Lymphatic filariasis is a neglected tropical disease affecting over 863 million people in 47 countries of the world. The anti-filarial drugs, diethylcarbamazine, albendazole, and ivermectin, are effective only at the larval stages and have proven completely ineffective as adulticides. Besides this, a long-term use of these drugs is associated with several side effects including drug toxicity. Nutraceuticals have emerged as better alternatives for long term treatments due to their safety and lesser side effects. In the present work, we have used drug docking analysis and molecular dynamics simulation approaches to explore the effect of anti-inflammatory nutraceuticals against the immune-modulatory proteins of filarial worms. The filarial proteins enolase, ES-62 precursor, serpin, and cystatin, which are highly efficient in host immune modulation were targeted with more than 50 nutraceuticals. In the in silico study nutraceuticals such as naringin, β-carotene, and emodin showed higher binding efficacy and lower dissociation constant as compared to anti-filarial drugs. Molecular dynamics simulation results showed that immune-modulatory proteins formed highly stable complexes with naringin, β-carotene, and emodin over the entire MD simulation run.
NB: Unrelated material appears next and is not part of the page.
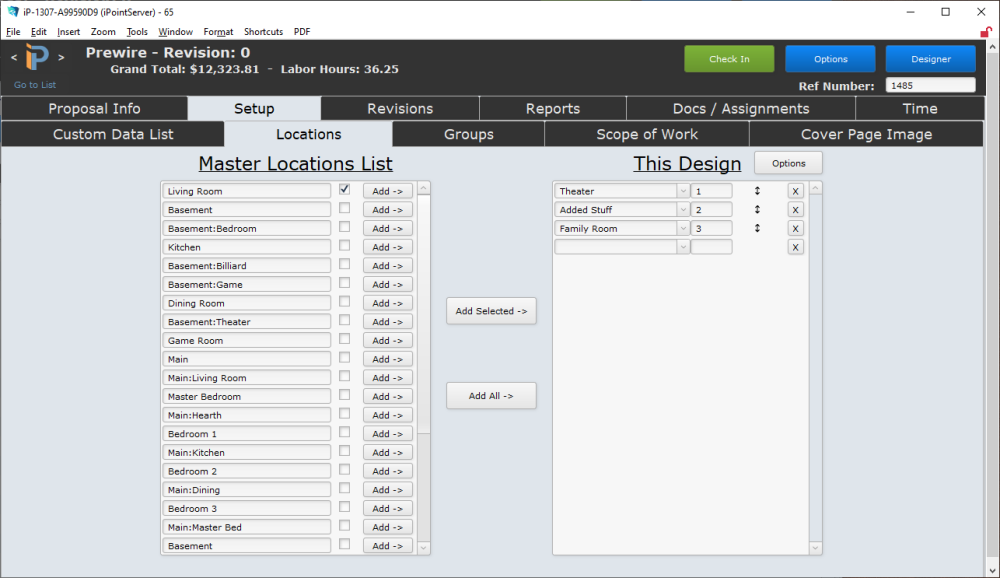
Task: Check the Basement checkbox
Action: coord(344,209)
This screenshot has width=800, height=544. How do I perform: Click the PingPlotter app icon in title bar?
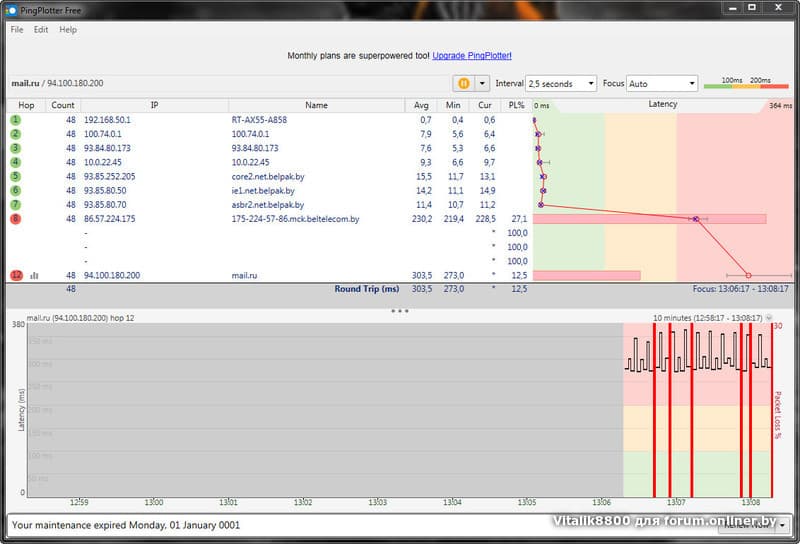[x=11, y=9]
The nutraceutical emodin formed the most stable system in silico and hence its effect was investigated on adult filarial parasites under ex vivo conditions too. Emodin significantly affected the motility, viability, ROS production, and genomic DNA fragmentation of filarial parasites. Further in vivo and in vitro studies will help in understanding the mechanism of action of emodin at the molecular level and would help in the development of more effective anti-filarial drugs.